Minnesota never banned the teaching of German (a few banned the teaching of any foreign language), but 27 states did. Interestingly, before World War I, Germans were like Latinos are today, a huge minority found in every major city and many rural areas with their own newspapers and magazines (no TV or radio or movies with sound in those days, of course), their own churches (both Catholic and Protestant), and even bilingual education in some cities (although not in Minneapolis.)

People with recent ties to England,Scotland, and France were the worst offenders when it came to being anti-German, so much so, that when we were planning our family trip to Europe in 1967, my grandmother (who was paying for most of the trip after selling her house) did not want to go to London or Paris, but my father convinced her that it would be a shame to miss those cities.

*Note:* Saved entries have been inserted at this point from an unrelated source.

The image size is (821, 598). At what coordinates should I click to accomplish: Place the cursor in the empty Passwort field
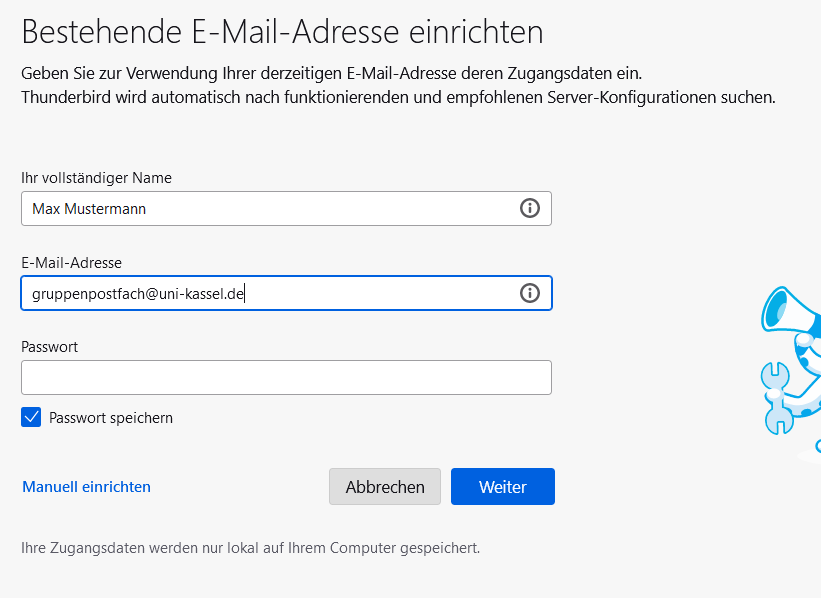[286, 377]
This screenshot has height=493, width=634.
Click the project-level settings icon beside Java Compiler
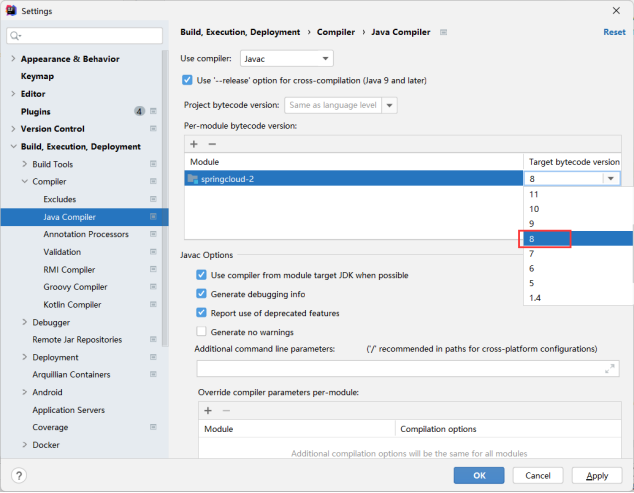[x=153, y=217]
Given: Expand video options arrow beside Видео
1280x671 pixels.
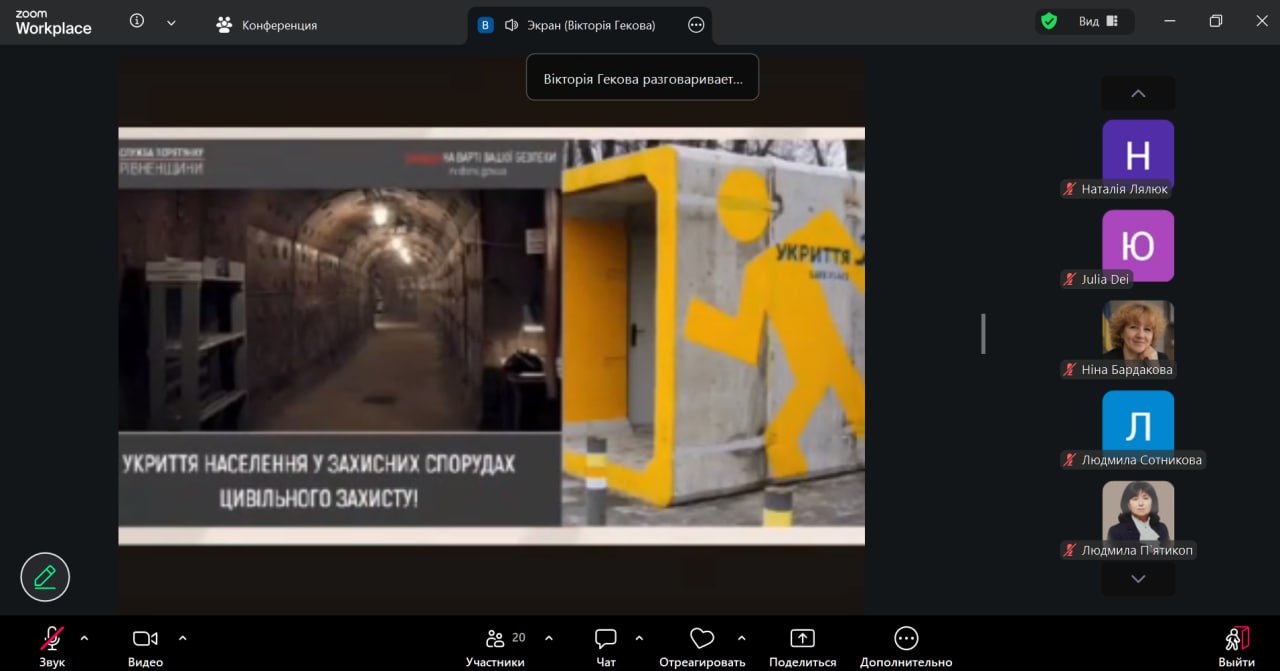Looking at the screenshot, I should [182, 638].
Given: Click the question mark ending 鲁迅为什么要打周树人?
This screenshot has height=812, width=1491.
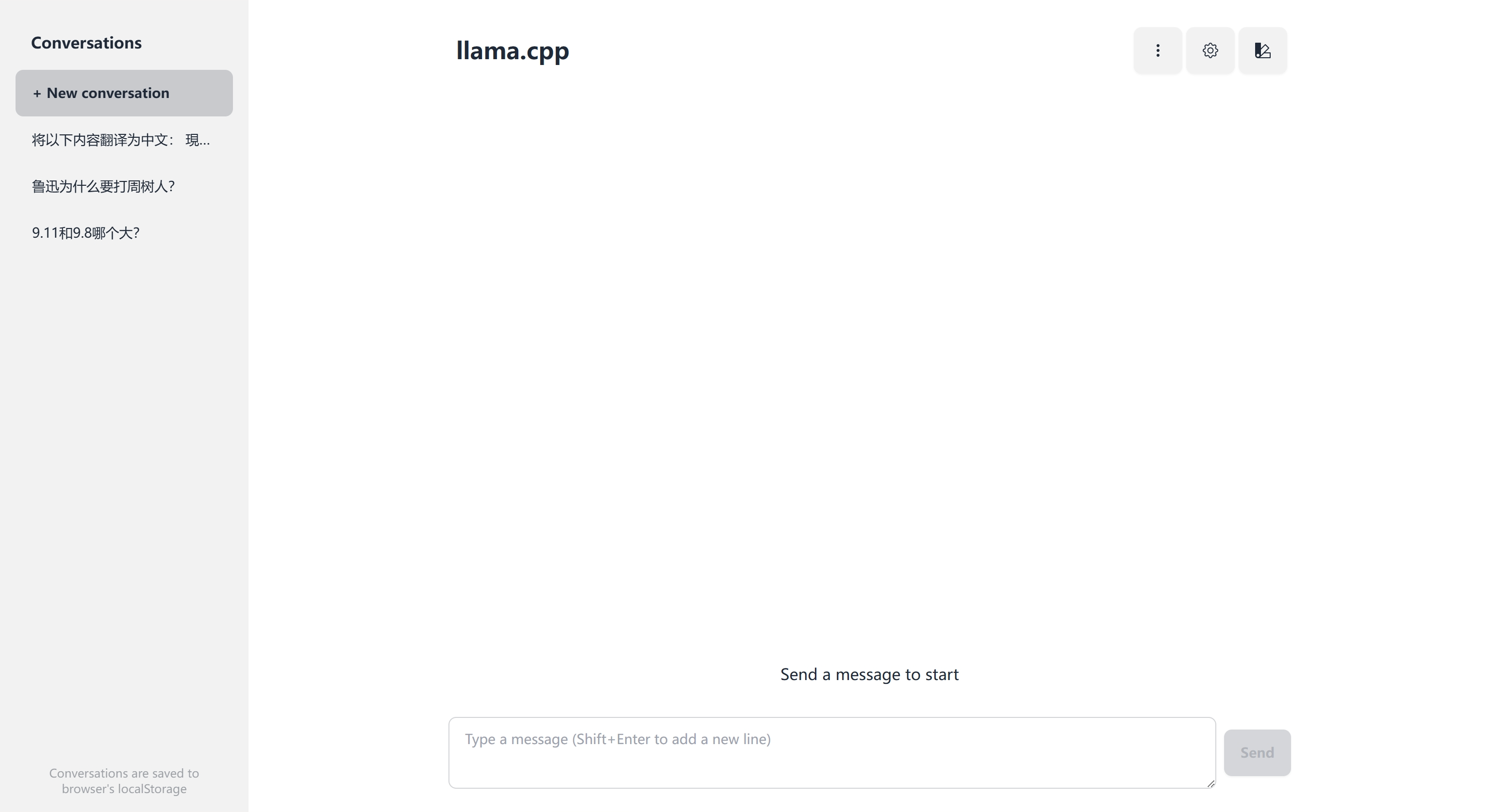Looking at the screenshot, I should (x=171, y=187).
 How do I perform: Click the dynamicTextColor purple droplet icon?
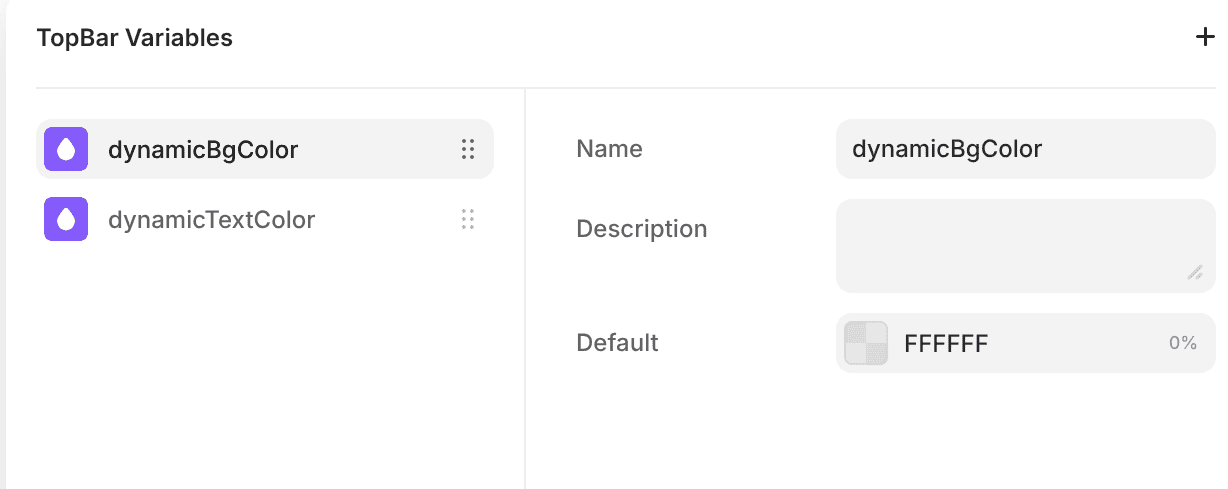(x=66, y=220)
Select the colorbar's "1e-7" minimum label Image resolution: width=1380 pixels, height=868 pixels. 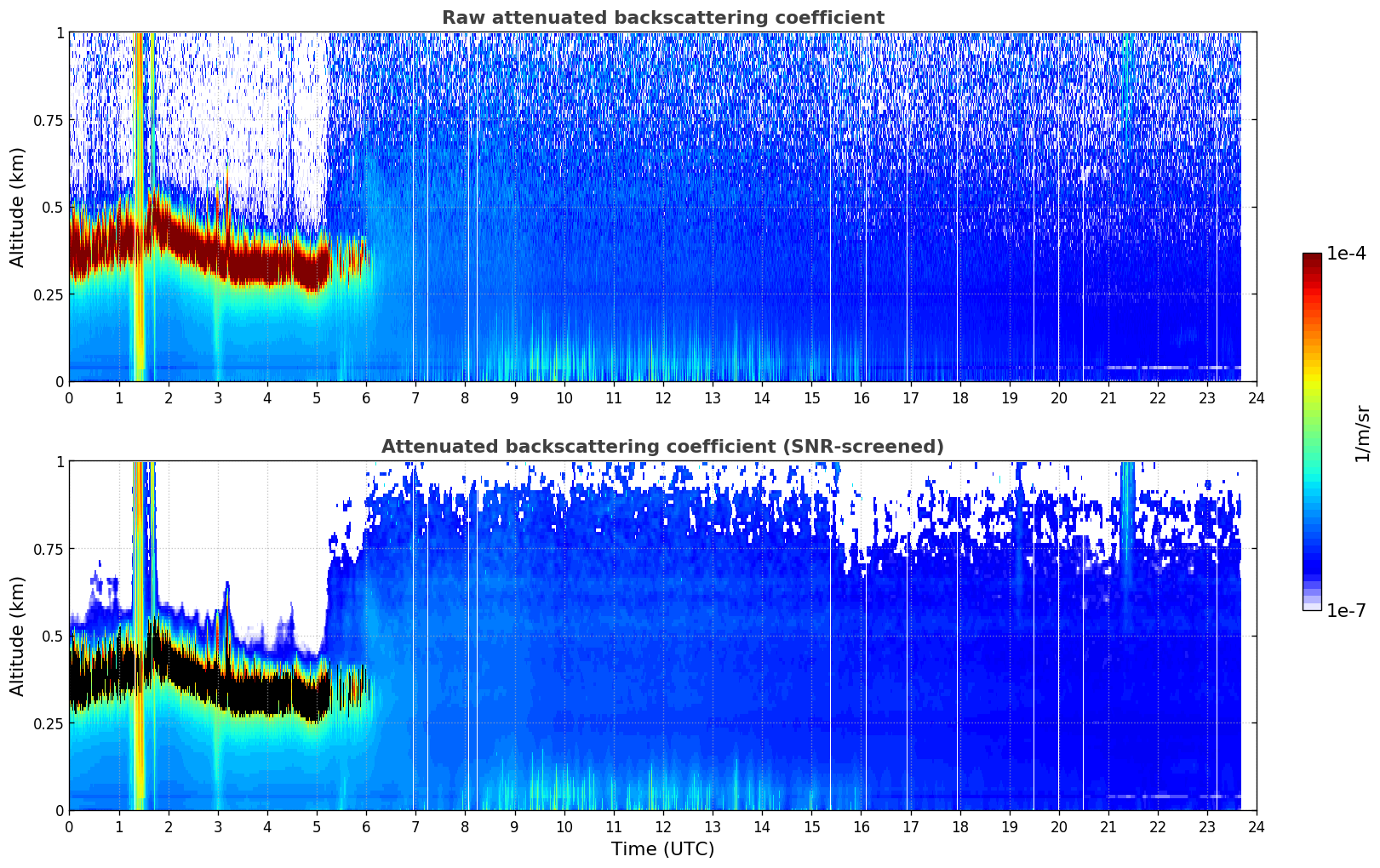point(1345,610)
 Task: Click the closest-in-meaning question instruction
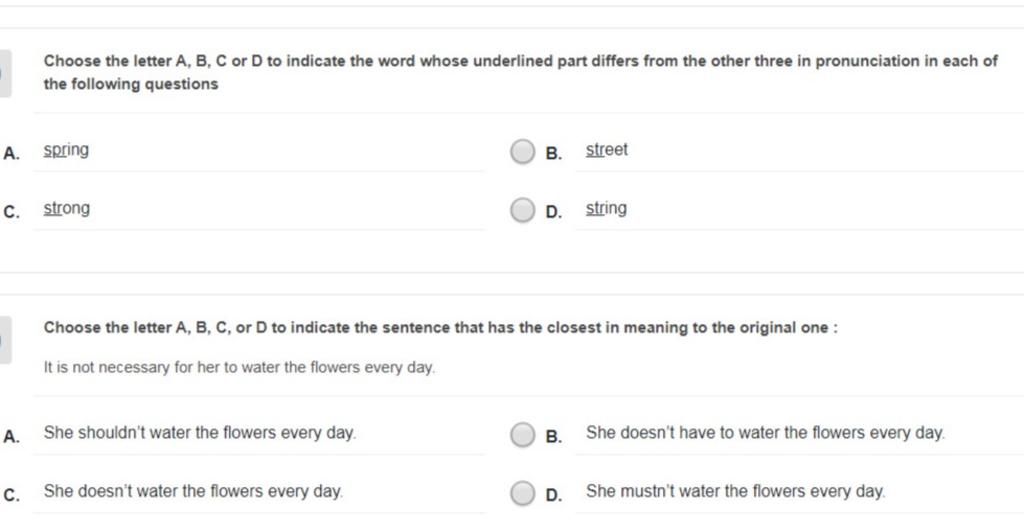[x=441, y=328]
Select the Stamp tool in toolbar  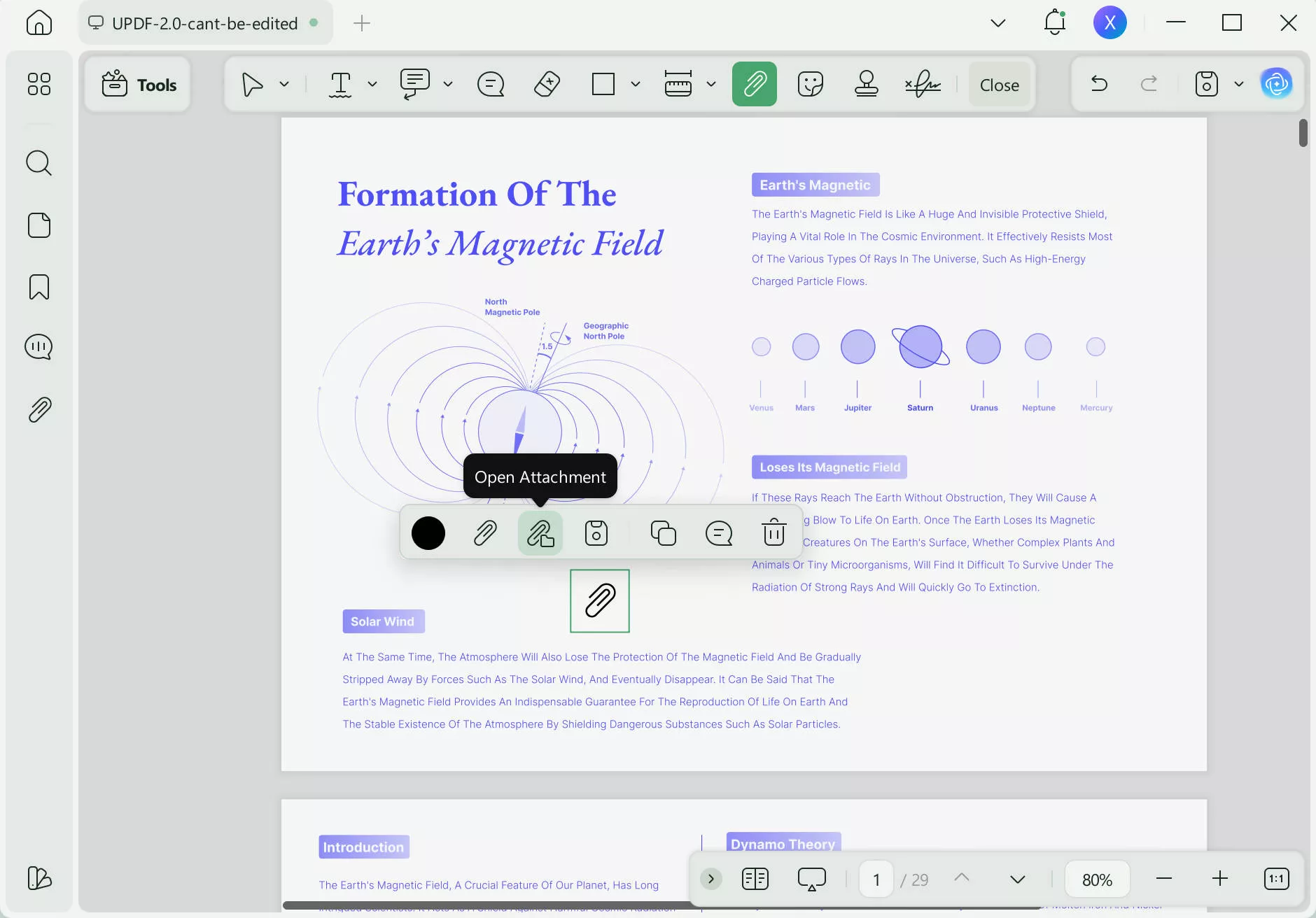coord(866,85)
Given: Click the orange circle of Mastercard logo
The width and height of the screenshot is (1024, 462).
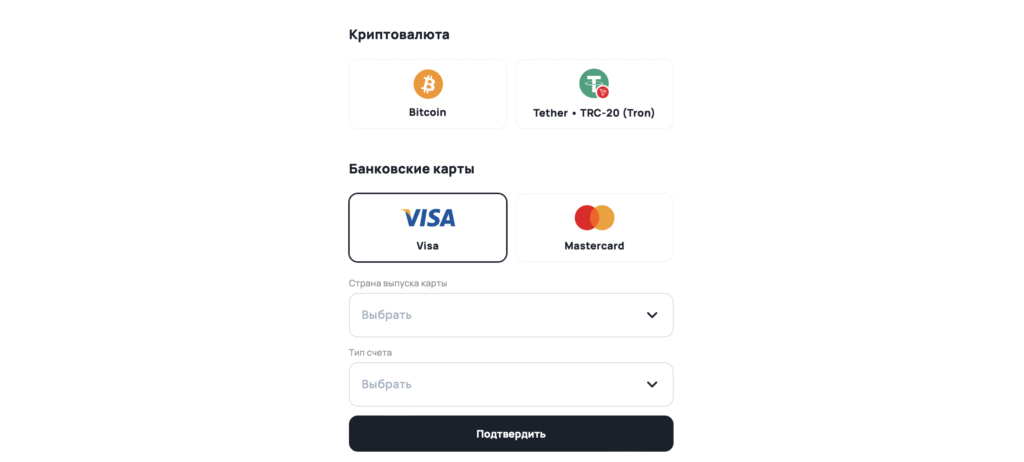Looking at the screenshot, I should pyautogui.click(x=604, y=218).
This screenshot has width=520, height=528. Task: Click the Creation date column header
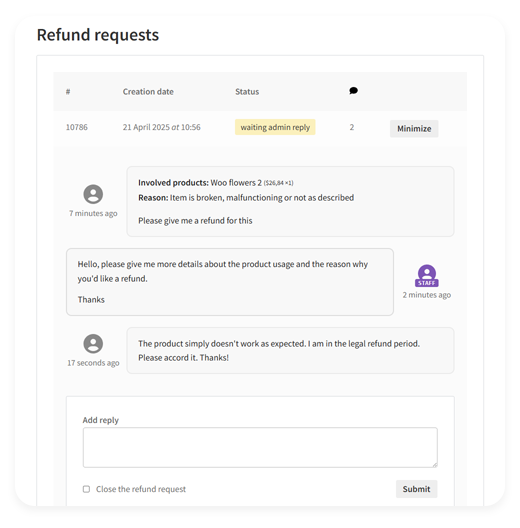pyautogui.click(x=148, y=92)
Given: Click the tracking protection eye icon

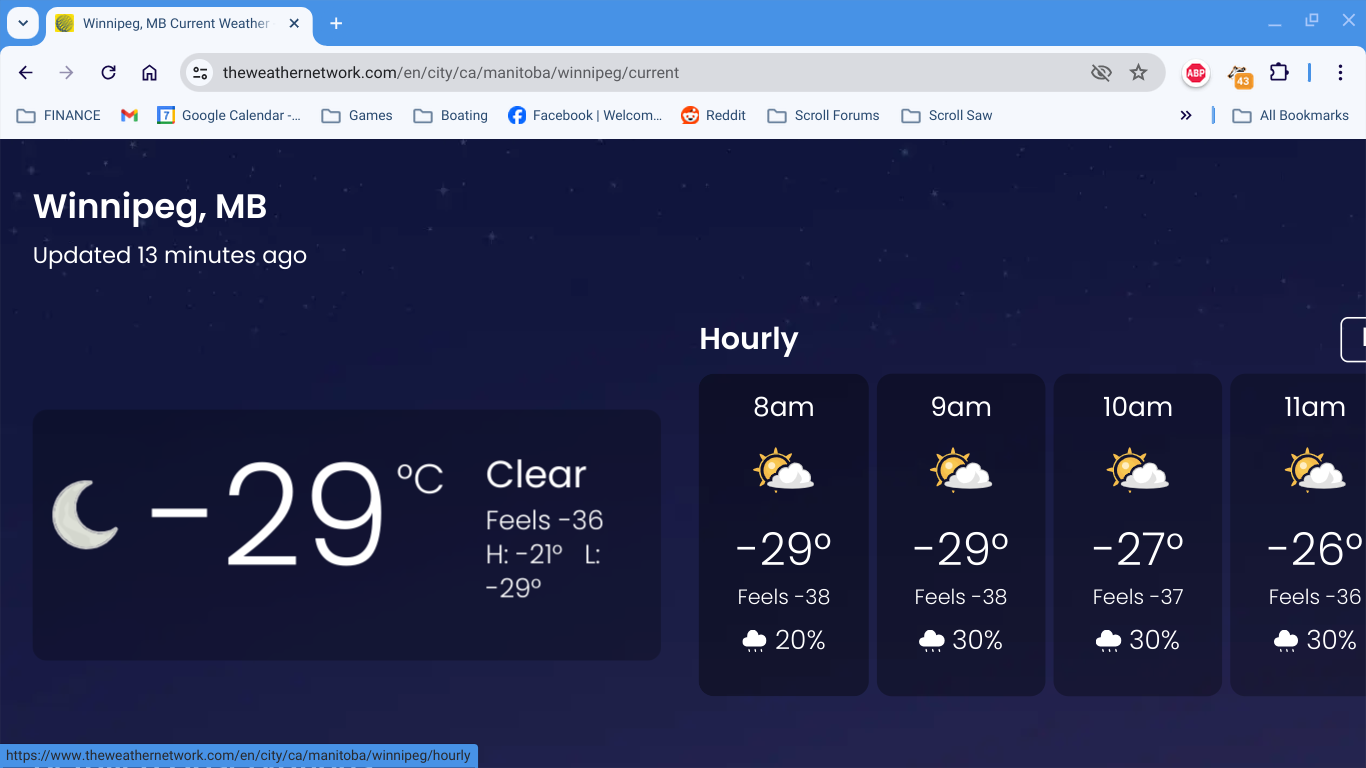Looking at the screenshot, I should [1101, 73].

She was pleasantly surprised at how friendly everyone in England was. (Of course, they thought of her as American, not German.) She never did like France, though. probably because she couldn't speak the language. My father and I had both studied French, and we found people to be friendlier, even with our mangled French.

By the way, he propaganda against Germans was crude and vicious--and mostly lifted straight from British propaganda--and mostly proved to be untrue after the war. Because of this, the first reports of the Holocaust 20 years later were first dismissed as more exaggerated propaganda.

Ironically, it was the way the Allies assigned Germany sole blame for World War I and forced it to pay crippling reparations that led to the rise of the Nazis.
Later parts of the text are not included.